→ **Data records**

****************

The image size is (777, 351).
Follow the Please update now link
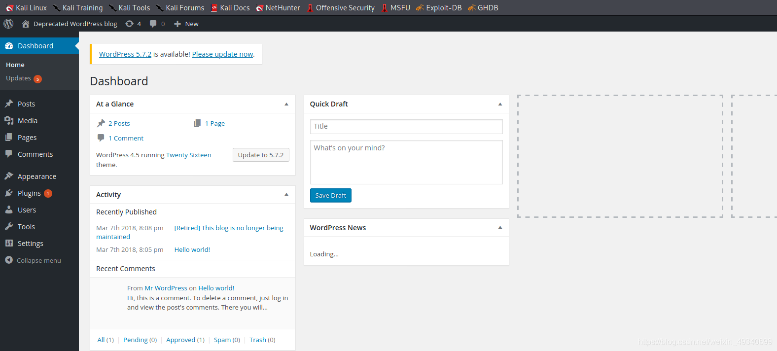(222, 54)

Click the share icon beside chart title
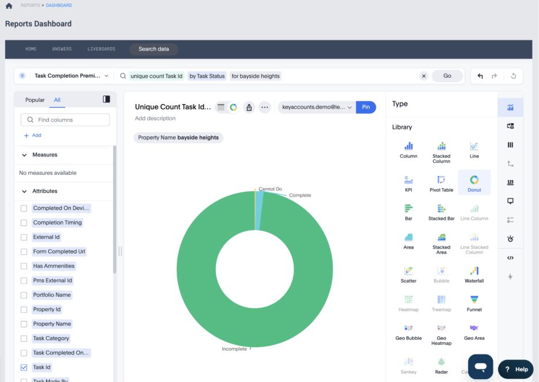[x=249, y=107]
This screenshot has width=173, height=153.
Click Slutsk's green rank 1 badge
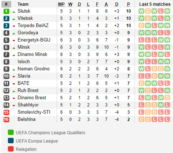(6, 11)
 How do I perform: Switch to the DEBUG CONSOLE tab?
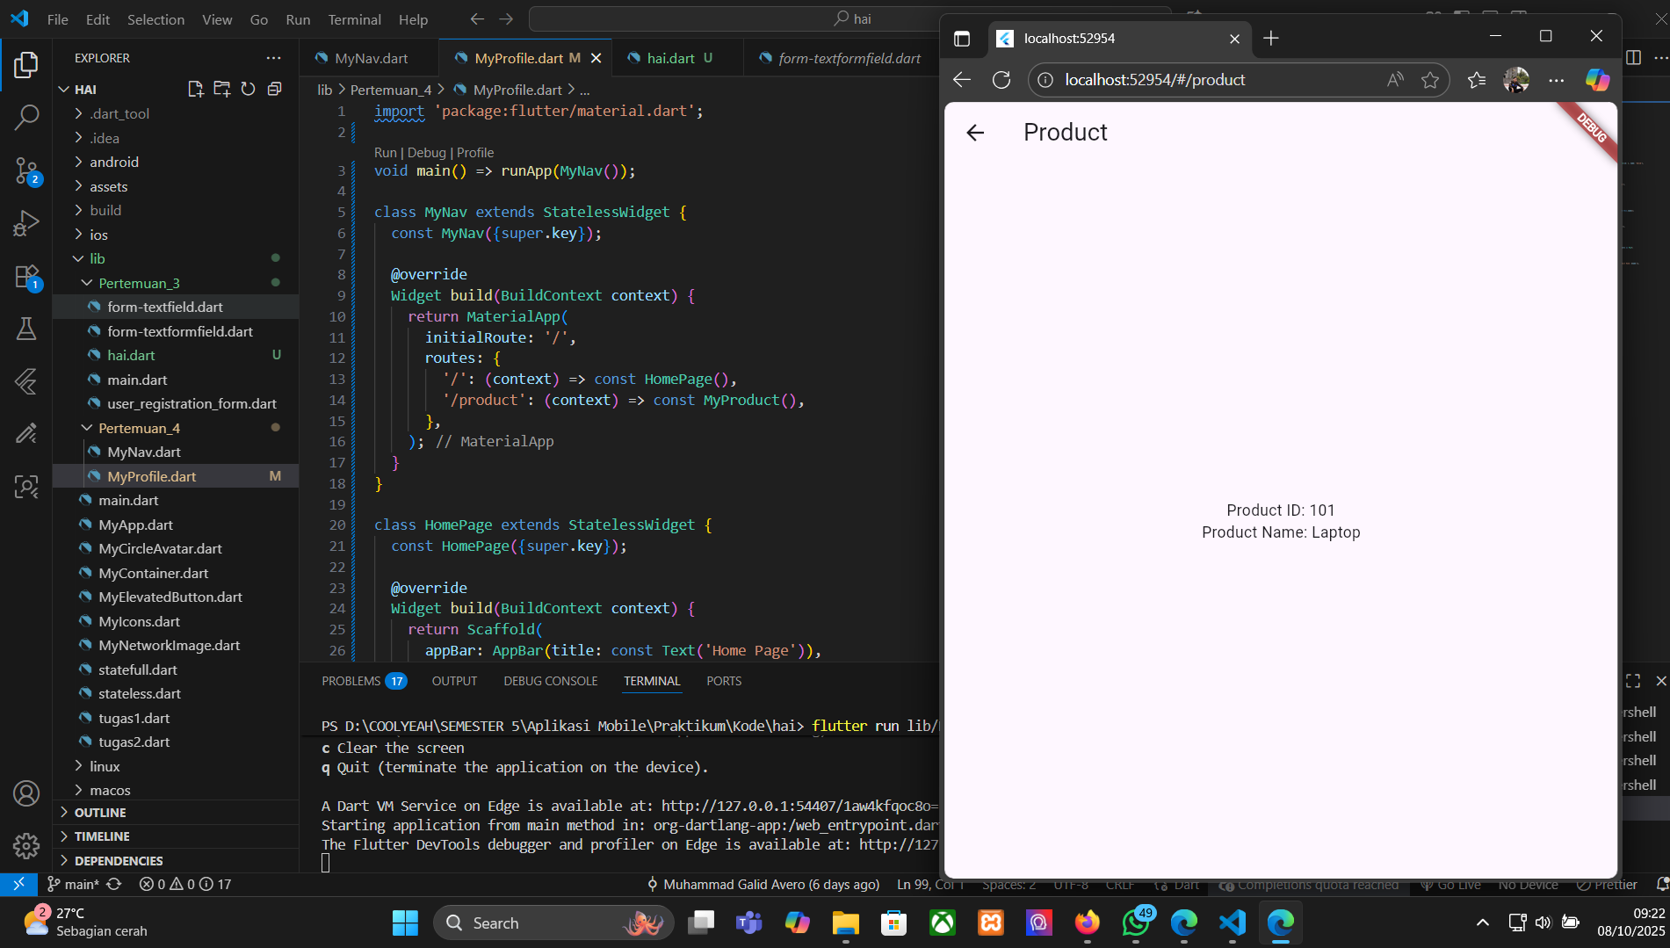click(x=550, y=681)
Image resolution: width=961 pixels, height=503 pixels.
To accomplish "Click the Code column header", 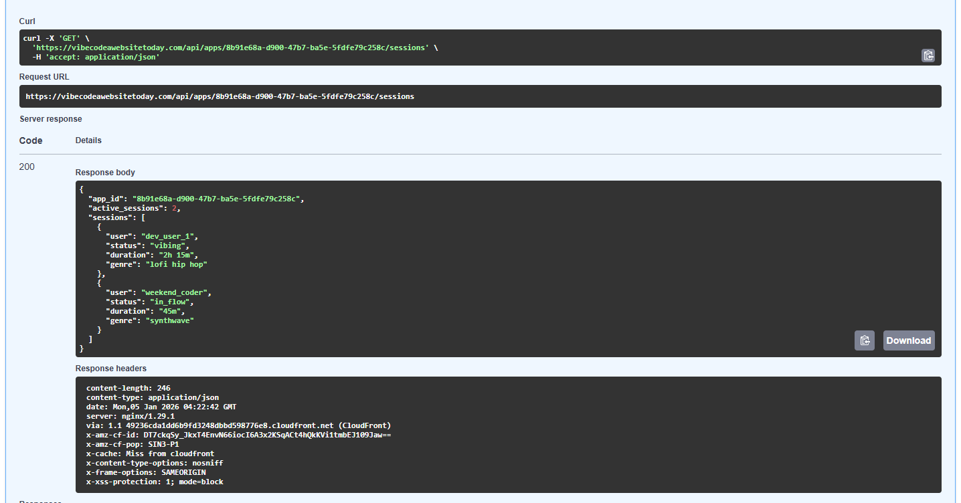I will click(x=31, y=140).
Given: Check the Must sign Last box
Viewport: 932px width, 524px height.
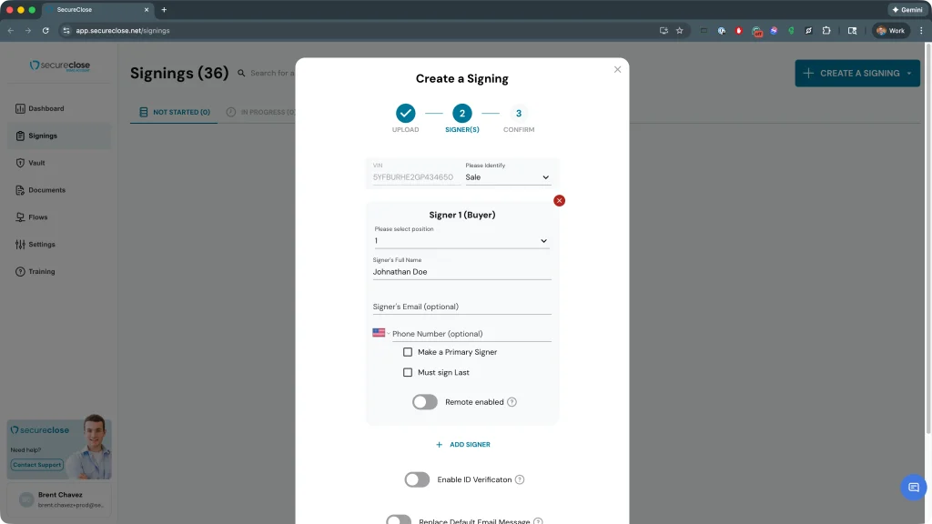Looking at the screenshot, I should point(408,373).
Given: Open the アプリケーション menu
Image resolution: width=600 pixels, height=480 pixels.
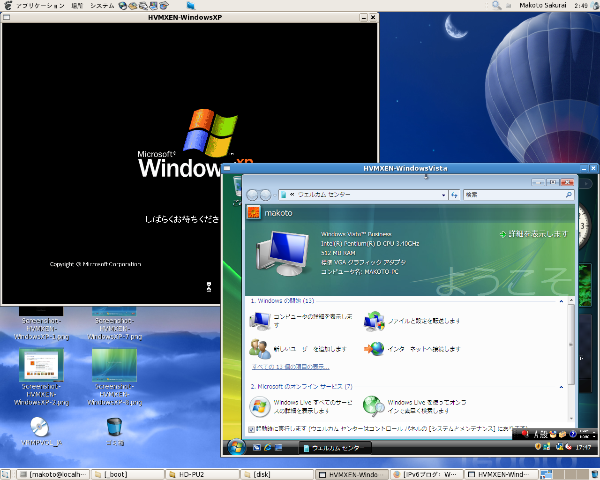Looking at the screenshot, I should 40,6.
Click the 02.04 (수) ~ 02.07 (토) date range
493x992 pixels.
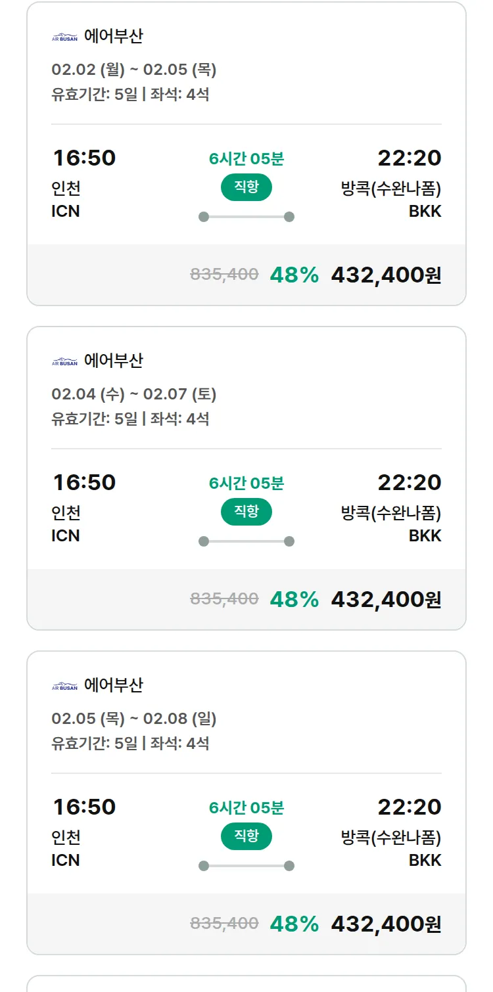[x=134, y=394]
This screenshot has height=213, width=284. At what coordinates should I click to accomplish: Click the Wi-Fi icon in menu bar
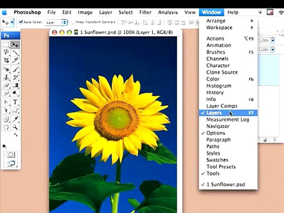[x=281, y=12]
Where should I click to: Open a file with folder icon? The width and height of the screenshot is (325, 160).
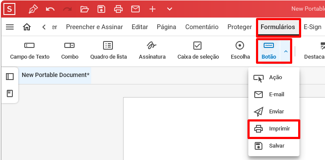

****************

→ **Exercise instructions**
Repeat exactly the lines from the one containing "493x992 pixels." to the last line of the records above, including both, and leave out any pictures.

→ **Output for this exercise**
493x992 pixels.
[x=134, y=394]
This screenshot has height=213, width=284. At what coordinates should I click to accomplish: Click the Wi-Fi icon in menu bar
[x=281, y=12]
Where should I click to: Open a file with folder icon? The width and height of the screenshot is (325, 160).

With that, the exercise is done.